Pakistan Rejects India's Charge of Infiltrating 'Militants' into Kashmir After LeT Operative Nabbed
© AP Photo / Anjum Naveed)A Pakistan army soldier stands guard at hilltop post at a forward area on the Line of Control (LOC), that divides Kashmir between Pakistan and India. (File)
© AP Photo / Anjum Naveed)
Subscribe
Pakistan’s alleged support for terrorist organisations targeting India featured prominently in discussions between Indian Prime Minister Narendra Modi and US President Joe Biden during the former’s recent visit to Washington, DC.
Pakistan on Tuesday rejected India's "baseless propaganda" about pushing in terrorists into Jammu and Kashmir, hours after the Indian Army claimed that a "militant" it had caught alive had been trained at a camp in Pakistan-administered Kashmir.
Pakistan categorically rejects the baseless propaganda by Indian media and the Indian Occupation Forces about arresting an alleged ‘militant’ and killing another on Indian side of the LoC. 1/3 pic.twitter.com/swGUgN0eVh
— Spokesperson 🇵🇰 MoFA (@ForeignOfficePk) September 28, 2021
“Such allegations are an established Indian tactic to mischievously implicate Pakistan and divert (the) world’s attention from its own heinous activities in Indian-administered Jammu and Kashmir. We have shared incontrovertible evidence with the world about India’s grave human rights’ violations in Jammu and Kashmir, including through a dossier,” Pakistan’s foreign ministry said.
Islamabad also said that it was “seriously concerned” about the Indian Army’s attempts to “vitiate the environment” along the de-facto Line of Control (LoC) border through ceasefire violations. Pakistan claimed that it was exercising “restraint” in the face of New Delhi's “provocations”, accusing its western neighbour of violating the ceasefire agreement signed between the Director Generals of Military Operations (DGMOs) of the two armies in February this year.
Pakistan has been lobbying the international community to sanction India over its alleged "human rights' violations" and attempts to "alter the demography" of Jammu and Kashmir, in the wake of New Delhi's policy decision to abrogate the semi-autonomous status of the region in August 2019. On Tuesday, Pakistan's foreign minister Shah Mahmood Qureshi handed over a "dossier" on India's "war crimes" in Jammu and Kashmir to UK Foreign Secretary Liz Truss.
The rebuttal comes a day after the Indian Army claimed that it had intercepted "two terrorists" who had crossed into the Uri sector from Pakistan. Major General Virendra Vats, the General Officer Commanding in Chief (GOC-in-C) of Indian Army’s 19 Infantry Division, told reporters on Tuesday that a patrolling party had “detected” a group of six infiltrators on the Pakistan side of the border on 18 September.

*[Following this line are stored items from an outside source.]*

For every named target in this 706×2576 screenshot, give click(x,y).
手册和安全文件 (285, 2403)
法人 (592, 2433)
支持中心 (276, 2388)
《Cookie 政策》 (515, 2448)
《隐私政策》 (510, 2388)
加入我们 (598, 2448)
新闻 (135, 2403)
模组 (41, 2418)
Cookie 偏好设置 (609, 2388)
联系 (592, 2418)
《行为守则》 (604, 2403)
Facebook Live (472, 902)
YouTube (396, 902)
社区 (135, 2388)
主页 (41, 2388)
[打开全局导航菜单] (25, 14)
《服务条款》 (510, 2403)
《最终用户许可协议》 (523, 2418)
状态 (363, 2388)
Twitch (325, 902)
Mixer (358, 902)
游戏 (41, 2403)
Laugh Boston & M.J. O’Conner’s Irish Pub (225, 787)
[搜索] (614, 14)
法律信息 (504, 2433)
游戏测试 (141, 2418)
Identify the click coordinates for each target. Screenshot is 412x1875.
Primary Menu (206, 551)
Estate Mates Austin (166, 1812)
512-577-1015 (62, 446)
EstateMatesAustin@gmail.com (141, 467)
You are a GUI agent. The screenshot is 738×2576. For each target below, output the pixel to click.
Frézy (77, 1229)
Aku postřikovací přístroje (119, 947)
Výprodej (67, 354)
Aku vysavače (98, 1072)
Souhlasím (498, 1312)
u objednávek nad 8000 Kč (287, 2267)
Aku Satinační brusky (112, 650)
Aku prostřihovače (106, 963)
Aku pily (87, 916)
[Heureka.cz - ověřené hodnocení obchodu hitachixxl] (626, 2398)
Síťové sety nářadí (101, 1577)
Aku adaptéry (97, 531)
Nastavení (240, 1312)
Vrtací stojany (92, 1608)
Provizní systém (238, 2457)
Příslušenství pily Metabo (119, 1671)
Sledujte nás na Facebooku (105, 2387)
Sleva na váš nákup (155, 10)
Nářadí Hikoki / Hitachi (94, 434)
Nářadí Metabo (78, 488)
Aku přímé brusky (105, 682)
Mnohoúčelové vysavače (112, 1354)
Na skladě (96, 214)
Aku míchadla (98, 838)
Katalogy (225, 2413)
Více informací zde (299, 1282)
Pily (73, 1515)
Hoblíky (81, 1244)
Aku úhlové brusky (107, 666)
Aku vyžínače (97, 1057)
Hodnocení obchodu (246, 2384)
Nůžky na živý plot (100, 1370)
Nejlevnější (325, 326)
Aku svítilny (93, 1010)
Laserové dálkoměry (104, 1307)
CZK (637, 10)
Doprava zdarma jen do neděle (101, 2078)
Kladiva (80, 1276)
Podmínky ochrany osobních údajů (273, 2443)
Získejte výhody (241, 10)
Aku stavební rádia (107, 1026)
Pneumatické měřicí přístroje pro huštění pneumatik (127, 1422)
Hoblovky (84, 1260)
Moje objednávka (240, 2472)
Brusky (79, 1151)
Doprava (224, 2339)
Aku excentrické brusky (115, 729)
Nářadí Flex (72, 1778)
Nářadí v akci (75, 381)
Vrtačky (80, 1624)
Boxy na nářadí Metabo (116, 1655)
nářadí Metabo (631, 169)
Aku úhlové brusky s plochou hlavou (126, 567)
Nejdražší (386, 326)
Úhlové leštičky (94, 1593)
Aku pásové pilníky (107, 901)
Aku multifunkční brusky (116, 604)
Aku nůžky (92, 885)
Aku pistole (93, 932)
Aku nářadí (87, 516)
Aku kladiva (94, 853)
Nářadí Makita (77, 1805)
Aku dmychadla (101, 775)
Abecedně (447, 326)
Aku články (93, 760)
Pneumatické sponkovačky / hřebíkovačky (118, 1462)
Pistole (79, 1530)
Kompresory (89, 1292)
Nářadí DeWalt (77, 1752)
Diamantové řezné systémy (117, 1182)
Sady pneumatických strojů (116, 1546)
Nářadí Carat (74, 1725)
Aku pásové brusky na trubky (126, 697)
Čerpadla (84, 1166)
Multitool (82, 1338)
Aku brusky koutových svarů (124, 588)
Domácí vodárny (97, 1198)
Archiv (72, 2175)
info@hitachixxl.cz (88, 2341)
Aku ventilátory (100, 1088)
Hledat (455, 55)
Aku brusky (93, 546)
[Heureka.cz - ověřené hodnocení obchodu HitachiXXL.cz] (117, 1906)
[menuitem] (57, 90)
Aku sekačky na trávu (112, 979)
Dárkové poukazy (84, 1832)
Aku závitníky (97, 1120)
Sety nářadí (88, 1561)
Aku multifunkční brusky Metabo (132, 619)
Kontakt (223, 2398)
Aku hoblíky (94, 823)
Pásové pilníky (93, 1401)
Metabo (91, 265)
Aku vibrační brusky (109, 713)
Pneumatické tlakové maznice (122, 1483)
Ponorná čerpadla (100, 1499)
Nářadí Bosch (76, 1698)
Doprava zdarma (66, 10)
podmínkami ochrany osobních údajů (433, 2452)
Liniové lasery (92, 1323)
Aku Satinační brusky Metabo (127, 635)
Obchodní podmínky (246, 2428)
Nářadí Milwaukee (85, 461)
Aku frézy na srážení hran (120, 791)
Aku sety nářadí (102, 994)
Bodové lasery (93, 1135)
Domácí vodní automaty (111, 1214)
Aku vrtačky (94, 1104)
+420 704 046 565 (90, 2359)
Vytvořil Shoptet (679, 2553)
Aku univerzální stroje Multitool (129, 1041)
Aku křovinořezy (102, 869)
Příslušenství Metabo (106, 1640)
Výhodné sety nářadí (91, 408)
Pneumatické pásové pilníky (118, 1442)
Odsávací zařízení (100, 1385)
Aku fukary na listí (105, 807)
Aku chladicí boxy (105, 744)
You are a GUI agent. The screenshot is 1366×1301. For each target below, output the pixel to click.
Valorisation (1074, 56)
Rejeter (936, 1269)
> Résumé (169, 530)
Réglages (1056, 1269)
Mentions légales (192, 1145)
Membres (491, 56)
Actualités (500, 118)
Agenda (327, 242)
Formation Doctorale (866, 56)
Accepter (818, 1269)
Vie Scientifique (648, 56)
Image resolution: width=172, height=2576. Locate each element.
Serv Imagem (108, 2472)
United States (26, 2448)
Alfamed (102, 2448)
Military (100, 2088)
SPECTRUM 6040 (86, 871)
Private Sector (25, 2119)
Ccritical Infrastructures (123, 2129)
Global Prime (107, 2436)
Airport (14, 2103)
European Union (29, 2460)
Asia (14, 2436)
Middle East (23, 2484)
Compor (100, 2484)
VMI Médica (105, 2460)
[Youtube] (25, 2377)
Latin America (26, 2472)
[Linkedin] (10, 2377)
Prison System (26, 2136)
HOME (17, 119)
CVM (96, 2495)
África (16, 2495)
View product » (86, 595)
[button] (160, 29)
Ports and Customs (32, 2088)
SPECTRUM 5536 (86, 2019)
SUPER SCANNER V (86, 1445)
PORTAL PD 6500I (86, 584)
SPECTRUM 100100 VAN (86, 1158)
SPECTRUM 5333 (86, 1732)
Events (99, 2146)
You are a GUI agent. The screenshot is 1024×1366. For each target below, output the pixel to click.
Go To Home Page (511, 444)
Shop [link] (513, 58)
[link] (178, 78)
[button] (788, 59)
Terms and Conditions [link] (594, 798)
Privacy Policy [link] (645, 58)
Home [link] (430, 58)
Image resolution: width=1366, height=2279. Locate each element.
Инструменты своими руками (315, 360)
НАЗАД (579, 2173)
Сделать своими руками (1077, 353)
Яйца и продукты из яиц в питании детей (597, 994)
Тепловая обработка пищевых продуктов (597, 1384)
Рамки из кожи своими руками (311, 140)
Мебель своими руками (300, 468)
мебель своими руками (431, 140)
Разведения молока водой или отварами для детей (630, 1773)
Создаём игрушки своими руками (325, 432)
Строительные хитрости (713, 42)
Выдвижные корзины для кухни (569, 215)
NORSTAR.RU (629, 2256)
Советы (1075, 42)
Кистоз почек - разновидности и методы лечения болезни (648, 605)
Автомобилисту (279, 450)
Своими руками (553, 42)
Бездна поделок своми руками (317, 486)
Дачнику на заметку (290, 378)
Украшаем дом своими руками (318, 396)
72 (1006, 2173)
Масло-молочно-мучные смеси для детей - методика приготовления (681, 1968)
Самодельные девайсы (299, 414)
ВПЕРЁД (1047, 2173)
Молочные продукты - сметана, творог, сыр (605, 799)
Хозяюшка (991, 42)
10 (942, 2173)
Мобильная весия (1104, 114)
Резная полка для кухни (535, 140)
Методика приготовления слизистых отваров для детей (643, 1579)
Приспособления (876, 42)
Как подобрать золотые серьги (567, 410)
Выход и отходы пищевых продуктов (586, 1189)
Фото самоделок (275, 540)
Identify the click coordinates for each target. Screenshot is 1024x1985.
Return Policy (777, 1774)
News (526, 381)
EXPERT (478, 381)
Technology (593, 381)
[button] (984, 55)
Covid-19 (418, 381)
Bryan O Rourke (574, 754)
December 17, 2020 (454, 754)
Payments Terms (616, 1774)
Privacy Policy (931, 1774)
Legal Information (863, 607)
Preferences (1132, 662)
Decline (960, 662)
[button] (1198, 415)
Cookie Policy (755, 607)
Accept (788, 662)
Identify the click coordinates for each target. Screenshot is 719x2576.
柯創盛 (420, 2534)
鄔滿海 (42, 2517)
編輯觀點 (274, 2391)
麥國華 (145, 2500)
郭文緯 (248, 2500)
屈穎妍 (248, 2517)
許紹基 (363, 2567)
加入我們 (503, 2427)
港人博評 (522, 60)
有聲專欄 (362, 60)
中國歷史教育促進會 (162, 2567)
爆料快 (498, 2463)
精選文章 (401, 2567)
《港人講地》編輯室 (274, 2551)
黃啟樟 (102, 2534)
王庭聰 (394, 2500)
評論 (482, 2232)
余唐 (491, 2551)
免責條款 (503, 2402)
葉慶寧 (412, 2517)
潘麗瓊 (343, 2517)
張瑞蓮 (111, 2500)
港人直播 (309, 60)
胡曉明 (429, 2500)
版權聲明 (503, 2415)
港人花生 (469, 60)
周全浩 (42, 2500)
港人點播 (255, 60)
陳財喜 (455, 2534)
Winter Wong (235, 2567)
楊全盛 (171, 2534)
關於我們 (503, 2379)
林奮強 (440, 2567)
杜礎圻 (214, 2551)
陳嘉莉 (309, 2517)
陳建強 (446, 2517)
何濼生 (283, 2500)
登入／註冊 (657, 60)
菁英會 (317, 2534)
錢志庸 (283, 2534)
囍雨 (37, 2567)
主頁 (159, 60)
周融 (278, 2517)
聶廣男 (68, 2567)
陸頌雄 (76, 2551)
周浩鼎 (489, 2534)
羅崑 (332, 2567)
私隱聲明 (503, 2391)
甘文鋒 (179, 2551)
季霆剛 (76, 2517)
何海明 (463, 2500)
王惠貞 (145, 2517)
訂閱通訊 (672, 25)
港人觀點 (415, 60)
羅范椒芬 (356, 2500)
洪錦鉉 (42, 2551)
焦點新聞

The Indian officer said that an encounter between the infiltrators and the Army ensued on the same day, following which two of them managed to sneak into India while the four others remained on the Pakistani side of the border.
The Army officer said that seven AK-series weapons, over 80 grenades as well as Indian and Pakistani currency had been recovered in search operations carried out by the Army in the Uri and surrounding regions on 18 September.
“Movement of such a large group of people cannot take place without active complicity of the Pakistani Army deployed on the other side,” he said, adding that porters laden with supplies were moving with the group.
Vats revealed that a manhunt for the two infiltrators ended on 25 September, when one of them was killed in an encounter while the other one was caught alive.
The arrested individual has identified himself as 19-year-old Ali Babar Patra, belonging to Pakistan’s Punjab province, as per the information shared by Vats. Patra has told Indian interrogators that he belongs to the banned terrorist organisation Lashkar-e-Taiba (LeT) and was trained in Muzaffarabad, located in Pakistan-administered Kashmir.
The development comes on the heels of India’s concerns over the activities of terrorist organisations such as LeT and Jaish-e-Mohammad (JeM), both of which New Delhi says are being used as proxies by Pakistan to target Indian interests.
“Whether it is in Afghanistan or against India, groups like Lashkar-e-Toiba and Jaish-e-Mohammed continue to operate with both impunity and encouragement,” India’s foreign affairs minister Subrahmanyam Jaishankar said during a United Nations Security Council (UNSC) briefing last month.